▶ **PAGE TEXT**:
Responsibilities
- Architect and lead delivery of cross-product GenAI platform capabilities: LLM Proxy, model registry integrations, vendor abstraction, and cost/usage attribution.
- Own the design and scaling of evaluation and benchmarking frameworks (A/B, offline, continuous regression tests) used to gate model releases.
- Define company-wide standards for safety, tone, and reasoning evaluation; drive adoption of evaluation rubrics and automated checks.
- Identify systemic failure modes across products and model families; prioritize mitigations, monitoring, and retraining strategies in partnership with ML teams.
- Drive platform reliability, observability, and capacity planning for LLM services; implement rate limiting, throttling, and SLA practices.
- Lead efforts to enable agentic workflows and safe tool use, defining integration patterns and security boundaries.

▶ **ASSIGNMENT**:
Write out everything in the responsibilities list from "- Own the design" down to "and automated checks.", word for word.

▶ **INFORMATION PROVIDED**:
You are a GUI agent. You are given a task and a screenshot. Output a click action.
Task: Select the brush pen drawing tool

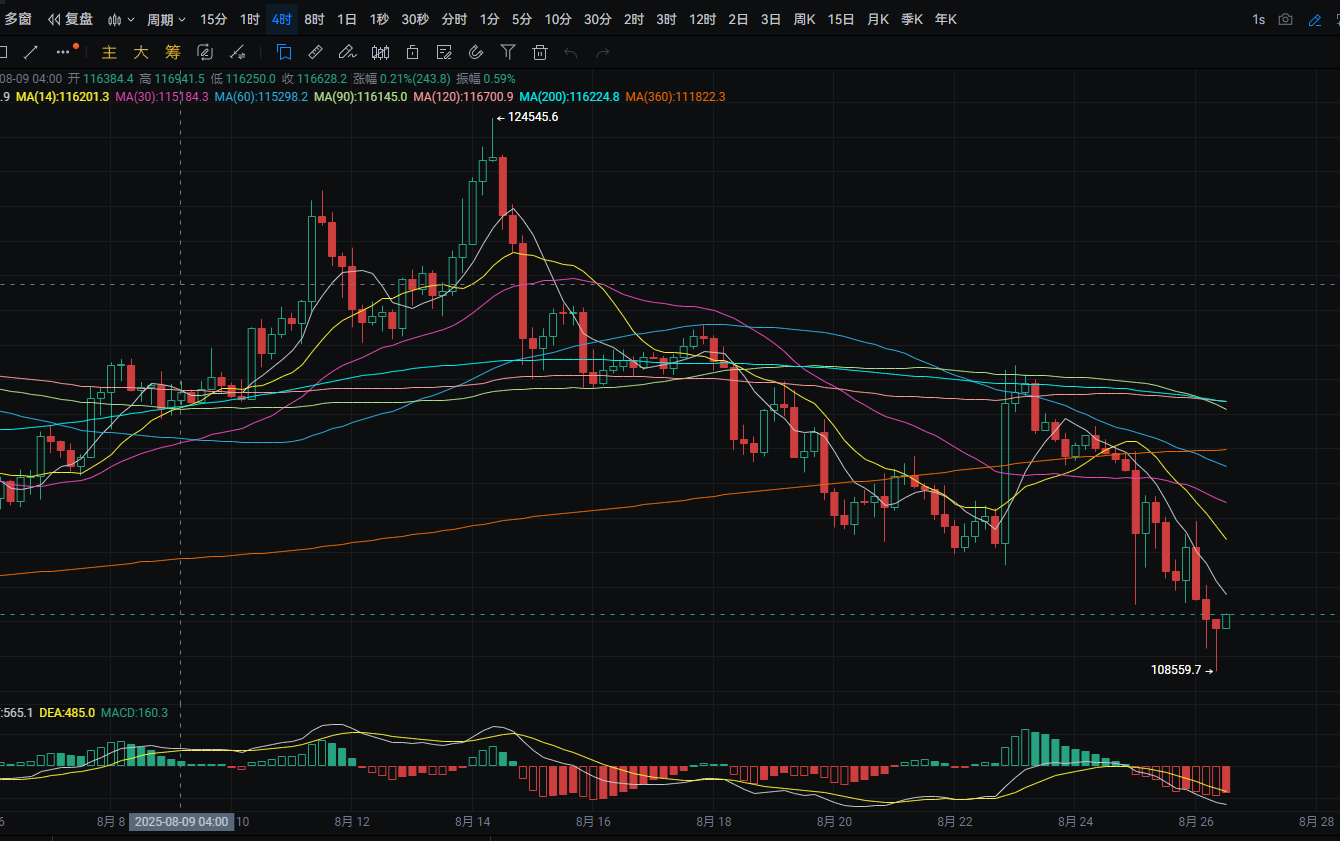[347, 52]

▶ **ANSWER BELOW**:
- Own the design and scaling of evaluation and benchmarking frameworks (A/B, offline, continuous regression tests) used to gate model releases.
- Define company-wide standards for safety, tone, and reasoning evaluation; drive adoption of evaluation rubrics and automated checks.